【ジャイアンツ6−2ドジャース】ロサンゼルス/ドジャースタジアム、5月12日(日本時間13日)
ドジャースの山本由伸(27)は6回1/3で93球を投げ、6安打5失点、無四球、8三振で3敗目(3勝)を喫した。チームは今季ワーストタイ4連敗となった。山本は自己ワーストの1試合3本塁打を浴び、防御率3.60となった。
不思議な結果だった。とても5失点するようなボールを投げたように思えない。投球リズム、テンポ。どれも山本が支配しているように映った。しかし、連敗は止まらなかった。安定感抜群の立ち上がり。一、二回は三者凡退だった。8打者連続アウトで迎えた三回2死。9番、ハースにやや甘くなったカットボールを左中間スタンドに運ばれ、1-1の同点とされた。2-1の五回には2死後に8番ベイダー、9番ハースに2者連続ソロで勝ち越しを許した。
「まず全体的には良いボールが投げられている球が多かったと思いますが、あの本塁打になったボールは長打になってしまうようなところに失投したものをうまく打たれました」
七回は先頭のラモスに左翼線へ二塁打、アダメスに左前打で無死一、三塁。エルドリッジをセカンドライナーに打ち取りマウンドを降りた。2番手トライネンが2者の生還を許し、記録上5失点した。

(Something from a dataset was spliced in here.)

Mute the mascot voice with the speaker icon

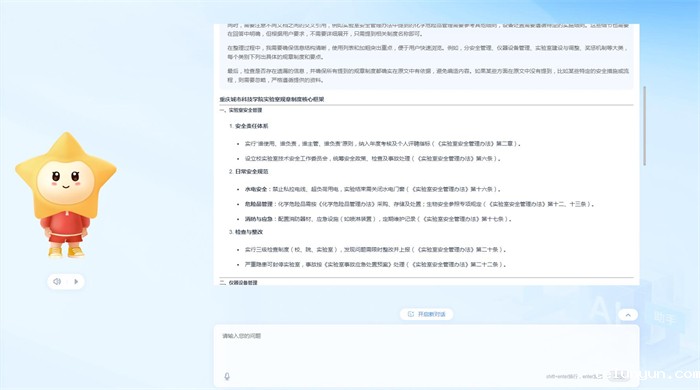(x=57, y=282)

「ボールは前回と比べて良いボールは増えたと思います。ただ結果的にはすごく悪かったので、ちょっとしたことだとは思いますけど、登板を重ねるごとになんとか良いピッチングができるように頑張ります」
3度の三者凡退など5失点するような投球内容だったようにみえない。無四球が示すようにコントロールに苦しんだわけではない。フォームのタイミングを少しゆったりとタメを作る時、あるいはクイックぎみに投げるなど打者の間合いを感じながら、工夫して投げている。

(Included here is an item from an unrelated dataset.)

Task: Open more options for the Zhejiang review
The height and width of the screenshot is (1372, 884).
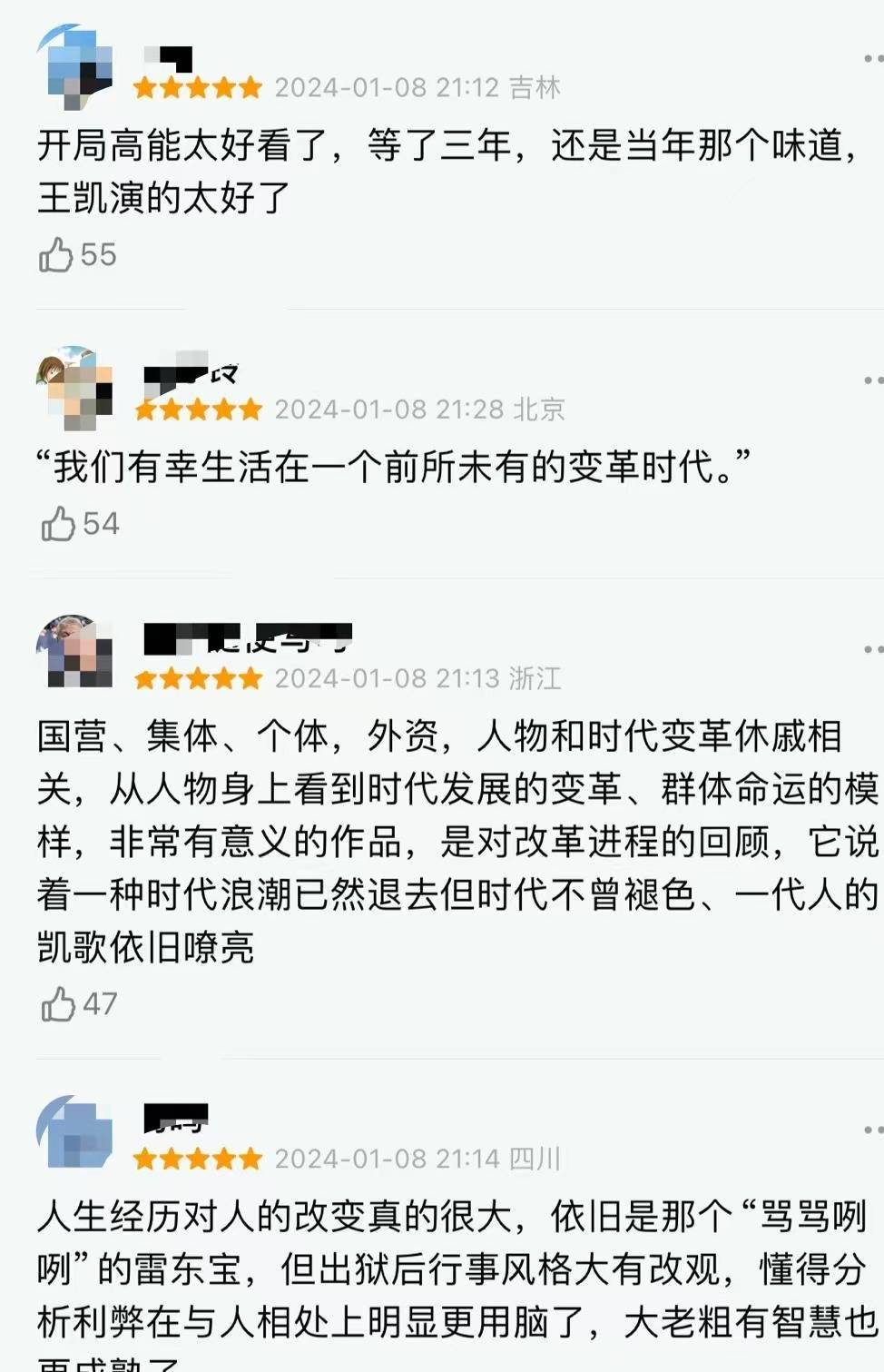Action: (x=872, y=648)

「数字よりも感覚は良いと思います。自分の中でもダメなところは明確に分かっています。きょうのピッチングも負けたので、あまり言えないですけど本当に紙一重の内容だったかな、と思います。もう少しですね」
トップレベルにしか分からない繊細な感覚がある。日々、丁寧な練習を積み重ね最高の投球を目指している。次回登板では、チームを勝利に導く。